I met some problem with my protein precipitation.

1, In my protocol, the pH of chloroform should be 6, but when I opened a new bottle, it is about 4.5, my question is: can I ajust pH of chloroform by adding NaOH?

2, by using this chloroform, and following the protocol, I got something white attached to my eppendorf tube, but it seems quite hard to be disolved in Sample Buffer for SDS-PAGE, I was wondering, is that real protein? why does it become insoluable....

unsure.gif

-yeping-

The way to measure the pH of chlroroform is to wash /saturate it with water and measure the pH oif water after phase separation. I dont see a need to adjust pH for CHCl3.

Proteins tend to denature and aggregate at the water/organic solvent interface. It may take longer to re-dissolve or it may not be soluble at all. If you dont have your sample fully re-dissolved you may lose some protein bands. You can run a gel with sample lysed with SDS sample buffer alone as positive control to see if your interested band(s) are present in the soluble fraction. There are so many ways to prepare your sample. I am sure there is alternative for that.

-genehunter-1-

Thanks,
I will try your way... actually, i just drop some cloroform to measure the pH....
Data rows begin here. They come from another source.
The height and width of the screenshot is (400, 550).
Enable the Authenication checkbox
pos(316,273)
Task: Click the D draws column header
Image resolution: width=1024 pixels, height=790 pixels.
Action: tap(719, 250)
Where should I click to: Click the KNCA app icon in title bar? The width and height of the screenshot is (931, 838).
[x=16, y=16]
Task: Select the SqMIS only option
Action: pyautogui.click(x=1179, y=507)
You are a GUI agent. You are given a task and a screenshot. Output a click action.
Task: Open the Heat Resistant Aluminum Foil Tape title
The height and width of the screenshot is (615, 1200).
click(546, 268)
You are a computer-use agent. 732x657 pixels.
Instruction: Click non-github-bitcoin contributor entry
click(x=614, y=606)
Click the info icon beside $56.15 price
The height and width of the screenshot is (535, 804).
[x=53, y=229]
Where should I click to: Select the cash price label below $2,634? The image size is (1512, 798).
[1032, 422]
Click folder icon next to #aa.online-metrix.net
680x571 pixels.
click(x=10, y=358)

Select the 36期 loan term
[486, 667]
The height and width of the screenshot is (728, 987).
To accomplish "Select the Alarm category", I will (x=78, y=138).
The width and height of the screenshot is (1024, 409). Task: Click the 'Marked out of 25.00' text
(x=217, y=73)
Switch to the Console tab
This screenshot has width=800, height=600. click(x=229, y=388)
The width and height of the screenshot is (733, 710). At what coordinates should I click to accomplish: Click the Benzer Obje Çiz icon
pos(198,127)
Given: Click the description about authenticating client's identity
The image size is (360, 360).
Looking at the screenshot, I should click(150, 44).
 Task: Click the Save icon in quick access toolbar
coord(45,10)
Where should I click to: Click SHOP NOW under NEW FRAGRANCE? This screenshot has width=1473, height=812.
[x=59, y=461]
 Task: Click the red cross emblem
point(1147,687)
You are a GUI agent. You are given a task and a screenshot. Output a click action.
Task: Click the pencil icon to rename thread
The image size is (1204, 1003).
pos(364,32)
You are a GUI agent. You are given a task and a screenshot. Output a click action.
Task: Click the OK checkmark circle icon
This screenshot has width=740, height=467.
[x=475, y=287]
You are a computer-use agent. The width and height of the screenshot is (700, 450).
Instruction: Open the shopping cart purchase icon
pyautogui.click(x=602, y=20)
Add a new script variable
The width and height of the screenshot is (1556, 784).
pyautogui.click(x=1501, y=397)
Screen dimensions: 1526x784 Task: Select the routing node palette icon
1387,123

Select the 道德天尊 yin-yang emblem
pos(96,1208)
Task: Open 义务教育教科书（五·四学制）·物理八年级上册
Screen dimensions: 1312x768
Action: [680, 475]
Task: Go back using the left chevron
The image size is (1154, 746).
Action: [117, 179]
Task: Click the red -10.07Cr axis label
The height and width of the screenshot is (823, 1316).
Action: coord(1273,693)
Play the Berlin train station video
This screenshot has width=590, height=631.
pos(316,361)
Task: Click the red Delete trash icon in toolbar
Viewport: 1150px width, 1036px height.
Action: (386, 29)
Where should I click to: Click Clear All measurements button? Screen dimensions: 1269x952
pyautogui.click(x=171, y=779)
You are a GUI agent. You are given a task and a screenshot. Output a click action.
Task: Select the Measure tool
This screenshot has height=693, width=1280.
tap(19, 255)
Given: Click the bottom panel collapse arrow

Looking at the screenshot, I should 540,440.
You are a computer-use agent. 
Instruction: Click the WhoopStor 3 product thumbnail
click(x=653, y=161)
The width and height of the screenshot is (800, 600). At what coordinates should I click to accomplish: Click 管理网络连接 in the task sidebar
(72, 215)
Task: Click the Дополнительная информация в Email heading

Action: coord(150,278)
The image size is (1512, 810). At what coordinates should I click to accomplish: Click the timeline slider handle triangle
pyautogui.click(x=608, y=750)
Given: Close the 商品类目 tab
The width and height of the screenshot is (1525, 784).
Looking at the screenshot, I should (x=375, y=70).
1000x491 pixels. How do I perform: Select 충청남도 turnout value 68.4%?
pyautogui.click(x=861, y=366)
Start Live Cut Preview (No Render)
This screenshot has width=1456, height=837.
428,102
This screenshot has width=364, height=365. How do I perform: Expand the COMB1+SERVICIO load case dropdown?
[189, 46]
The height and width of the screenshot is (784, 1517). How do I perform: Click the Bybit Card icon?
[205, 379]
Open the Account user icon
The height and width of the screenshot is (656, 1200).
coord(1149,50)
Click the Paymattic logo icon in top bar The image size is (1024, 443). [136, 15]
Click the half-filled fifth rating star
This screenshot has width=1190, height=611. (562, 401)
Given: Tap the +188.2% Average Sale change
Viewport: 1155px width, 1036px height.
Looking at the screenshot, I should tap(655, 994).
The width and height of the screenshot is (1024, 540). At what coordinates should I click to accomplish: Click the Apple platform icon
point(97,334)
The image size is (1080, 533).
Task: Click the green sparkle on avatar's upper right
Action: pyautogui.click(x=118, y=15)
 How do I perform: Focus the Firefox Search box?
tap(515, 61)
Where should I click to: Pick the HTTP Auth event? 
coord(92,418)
and I just run another gel, tomorrow I will know whether that white powder is protein or not..(with total lysate as positive control )

-yeping-

I got very bad results.....

The white powder I saw was not protein at all......... I did a control experiment with elution buffer alone. After precipitation, this white powder appeared...

-yeping-

The chloroform dissolved parts of your tube. the substance is plastic. chloroform is a very volatile solvent, and despite what any company will say about the quality of their products (any plastic tube), they will all dissolve.

-bmb1316-

QUOTE (yeping @ Aug 9 2006, 03:42 PM)
I met some problem with my protein precipitation.

1, In my protocol, the pH of chloroform should be 6, but when I opened a new bottle, it is about 4.5, my question is: can I ajust pH of chloroform by adding NaOH?

2, by using this chloroform, and following the protocol, I got something white attached to my eppendorf tube, but it seems quite hard to be disolved in Sample Buffer for SDS-PAGE, I was wondering, is that real protein? why does it become insoluable....

unsure.gif


as you denaturize your protein anyway, the pH is not that important; after the first step, protein precipitate should only be visible in the interphase;

Fluegge is written with two "g" I think

-The Bearer-

then could someone tell me what is the solution to this problem. we also had this white precipitate problem for methanol-chloroform precipitation... one cannot use this protocol then or?

is there any alternative method for precipitation prior to In-Solution Tryptic digestion. I would prefer not to use TCA precipitation as one may not be able to get rid of the acid and this may not be so good for subsequent tryptic digestion (in-solution)

thank you for helping.

regards
rajgene

-rajgene-

QUOTE (rajgene @ Jul 2 2007, 01:55 PM)
then could someone tell me what is the solution to this problem. we also had this white precipitate problem for methanol-chloroform precipitation... one cannot use this protocol then or?

is there any alternative method for precipitation prior to In-Solution Tryptic digestion. I would prefer not to use TCA precipitation as one may not be able to get rid of the acid and this may not be so good for subsequent tryptic digestion (in-solution)

thank you for helping.

regards
rajgene


dehydrated precipitates look colorless to white (beside if it is not a colored protein such as myoglobin or contaminated with chromophores); that is a common feature of protein precipiates; what is the problem with this?